With the rise of challenger banks across Europe, incumbents have been forced to respond to growing competition in the banking sector. However, while challengers in the West are small and have managed to draw in younger users, tech giants in the East threaten to take banks’ most affluent customers, a far more serious prospect.
Across the APAC region, countries are opening up their banking sectors by granting digital licenses to new players. So far, regulators in Hong Kong, Singapore, Malaysia, and Taiwan have taken the plunge, issuing 21 licenses in total. Authorities in Thailand and South Korea are also considering this action.
What should scare the banks, however, is the demand and quality of challenger they face. The Monetary Authority of Singapore has been “inundated” with 21 applications for five licenses, the initiative intended on injecting competition into the banking sector. And unlike in the West where challengers like Monzo and N26 start from nothing, it is the tech giants of Asia – Tencent, Alibaba, Xiaomi, and Ping An – that are intent on disrupting the banking system. Hong Kong banks, in particular, are under threat from Chinese tech firms, as these soon-to-be tech banks are likely to build their offerings in Hong Kong before spreading across the APAC region.

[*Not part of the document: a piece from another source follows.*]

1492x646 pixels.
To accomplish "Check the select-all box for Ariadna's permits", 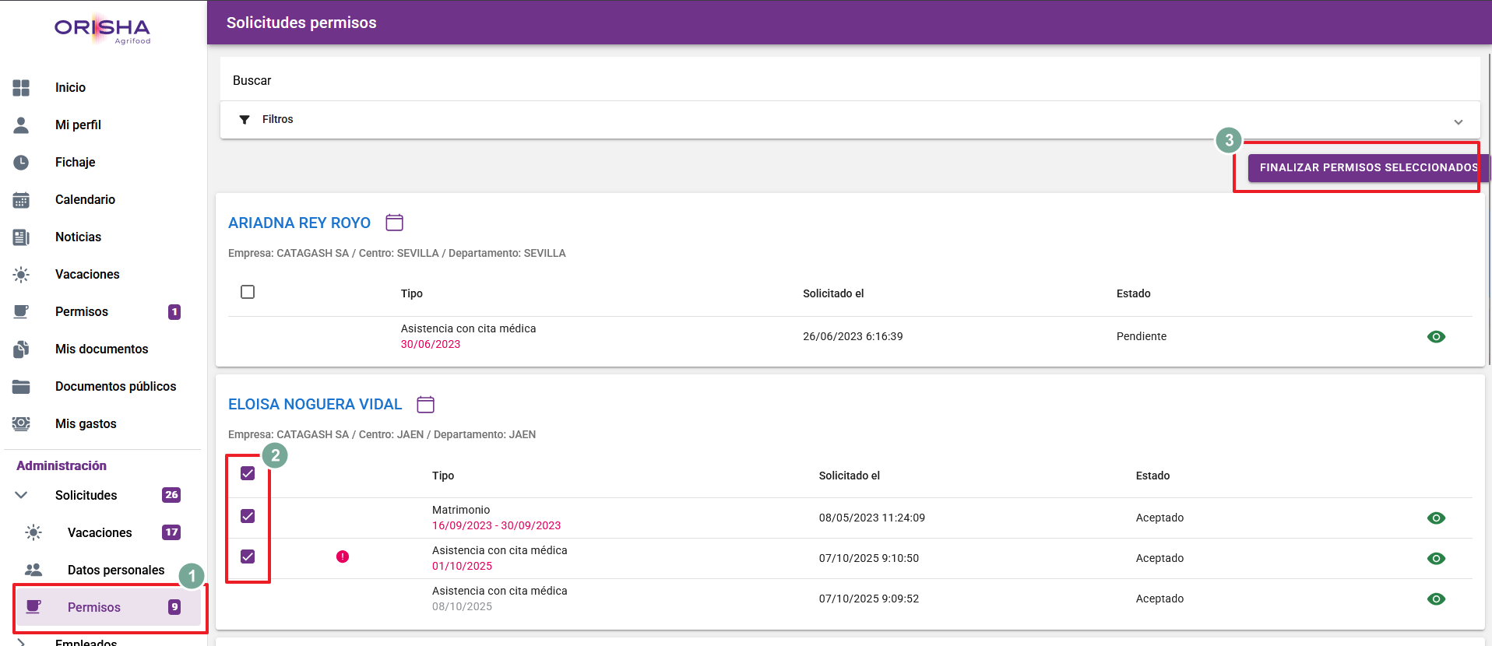I will 248,292.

To add to banks’ woes, a sizable minority of important consumers have become dissatisfied with their primary banking provider. GlobalData’s 2019 Banking and Payments Survey found that consumers with $20,000 in liquid assets who hold a negative sentiment of their main current account were high users of mobile wallets in these APAC countries.
This is considerably worse compared to the UK, which has already experienced a boom in digital banks. When banking disruptors appear across Singapore, Taiwan, Malaysia, and Hong Kong, conditions will be significantly more favorable for them to disrupt the market and take incumbent banks’ most valuable customers away. Up to now, close to half of mass affluent consumers haven’t switched due to perceived difficulties. However, with most now familiar with mobile wallet services, they are likely to try out new banking services as a secondary product. Over time, more and more of them could be disintermediated from their current bank entirely.
Fortunately, there are proactive measures that incumbent banks can take to retain their valuable customers. In each region, detractors with $20,000 were significantly less likely to stay for rewards or familiar digital banking platforms than promoters and passives. This should be a clear signal to banks that these consumers are not getting serious value from these and require greater benefits as well as a better digital banking experience.
As banks across the APAC region face a new threat on the digital front, they should take clear, actionable steps with rewards and digital banking to retain their most valuable customers. Those that merely rely on apathy will be risking their most profitable market shares.